Additionally, the mean has the advantage of being used in further statistical analyses, like computing standard deviation and variance, which are measures of spread; this is because these measures rely on the arithmetic mean as a reference point.

There are several measures of central tendency that can be used to describe the center of a data set: the mean, median, and mode are the most common. The choice among these measures can depend on the shape of the distribution and other factors.

- The mean is the sum of all the data points divided by the total number of points. It is sensitive to extreme values (outliers), which can pull the mean away from the center in skewed distributions.

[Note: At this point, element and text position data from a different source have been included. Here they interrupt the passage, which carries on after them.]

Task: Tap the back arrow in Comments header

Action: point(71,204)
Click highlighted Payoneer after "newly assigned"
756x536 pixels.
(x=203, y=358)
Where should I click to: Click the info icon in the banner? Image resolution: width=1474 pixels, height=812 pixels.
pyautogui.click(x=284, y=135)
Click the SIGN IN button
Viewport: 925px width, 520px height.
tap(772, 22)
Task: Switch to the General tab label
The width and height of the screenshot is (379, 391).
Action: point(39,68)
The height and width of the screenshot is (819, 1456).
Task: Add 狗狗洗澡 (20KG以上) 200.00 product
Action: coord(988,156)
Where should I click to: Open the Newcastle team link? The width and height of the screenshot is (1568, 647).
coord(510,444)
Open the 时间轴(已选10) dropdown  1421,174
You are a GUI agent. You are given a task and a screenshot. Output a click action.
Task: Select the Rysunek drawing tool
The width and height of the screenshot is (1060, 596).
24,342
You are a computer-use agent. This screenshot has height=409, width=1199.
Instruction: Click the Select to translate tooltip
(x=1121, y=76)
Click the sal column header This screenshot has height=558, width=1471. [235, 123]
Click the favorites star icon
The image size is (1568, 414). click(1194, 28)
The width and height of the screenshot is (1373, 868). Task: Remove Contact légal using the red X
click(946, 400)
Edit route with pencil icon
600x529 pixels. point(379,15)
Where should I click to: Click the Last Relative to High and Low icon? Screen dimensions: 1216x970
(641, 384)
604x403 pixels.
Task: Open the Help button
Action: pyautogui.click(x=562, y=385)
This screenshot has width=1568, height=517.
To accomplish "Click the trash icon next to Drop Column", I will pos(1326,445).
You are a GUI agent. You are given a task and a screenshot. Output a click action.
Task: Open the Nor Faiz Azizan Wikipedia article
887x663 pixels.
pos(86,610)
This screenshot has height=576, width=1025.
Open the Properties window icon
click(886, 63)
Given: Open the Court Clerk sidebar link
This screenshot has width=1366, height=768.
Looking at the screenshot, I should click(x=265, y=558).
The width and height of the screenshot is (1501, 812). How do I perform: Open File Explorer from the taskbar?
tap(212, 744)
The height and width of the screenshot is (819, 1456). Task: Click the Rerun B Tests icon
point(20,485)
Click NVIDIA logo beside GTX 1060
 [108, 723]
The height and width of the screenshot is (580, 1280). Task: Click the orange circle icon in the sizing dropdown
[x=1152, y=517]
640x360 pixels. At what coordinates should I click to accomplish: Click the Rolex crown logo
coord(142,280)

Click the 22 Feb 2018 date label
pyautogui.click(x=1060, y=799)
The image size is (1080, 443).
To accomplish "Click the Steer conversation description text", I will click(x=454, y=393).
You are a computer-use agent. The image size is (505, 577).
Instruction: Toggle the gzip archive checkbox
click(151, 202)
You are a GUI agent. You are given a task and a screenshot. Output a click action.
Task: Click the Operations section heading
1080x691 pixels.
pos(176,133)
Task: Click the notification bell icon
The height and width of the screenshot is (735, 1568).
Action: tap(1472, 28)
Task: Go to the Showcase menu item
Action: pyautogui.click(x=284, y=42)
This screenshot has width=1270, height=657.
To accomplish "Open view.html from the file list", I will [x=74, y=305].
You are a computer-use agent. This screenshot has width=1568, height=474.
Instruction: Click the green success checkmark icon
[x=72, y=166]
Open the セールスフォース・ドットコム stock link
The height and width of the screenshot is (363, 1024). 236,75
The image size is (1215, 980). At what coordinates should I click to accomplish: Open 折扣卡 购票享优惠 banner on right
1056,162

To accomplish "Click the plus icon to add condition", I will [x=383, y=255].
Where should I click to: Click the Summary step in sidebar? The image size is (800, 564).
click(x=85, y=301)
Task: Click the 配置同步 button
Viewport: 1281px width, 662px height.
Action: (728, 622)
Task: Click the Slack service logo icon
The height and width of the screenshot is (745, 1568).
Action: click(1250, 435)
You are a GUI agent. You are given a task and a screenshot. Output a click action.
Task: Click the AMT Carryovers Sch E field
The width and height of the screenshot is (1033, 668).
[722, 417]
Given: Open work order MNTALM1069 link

- The median is the middle value when the data points are ordered from smallest to largest (or the average of the two middle values if there's an even number of data points). The median is less sensitive to outliers and skewed data because it only depends on the position of the values, not their magnitude.

- The mode is the most frequently occurring value in a data set. A data set may have one mode (unimodal), more than one mode (bimodal or multimodal), or no mode at all if no number repeats.

For skewed distributions, the median is often the preferred measure of center, as it is not affected by extreme values. If a distribution is perfectly symmetric, the mean and median will be the same. However, if there is some skewness or outliers, the median may be a better measure of the central tendency. The mode can be useful for categorical data or for describing the shape of the distribution, but it is not often used as the primary measure of center for numerical data.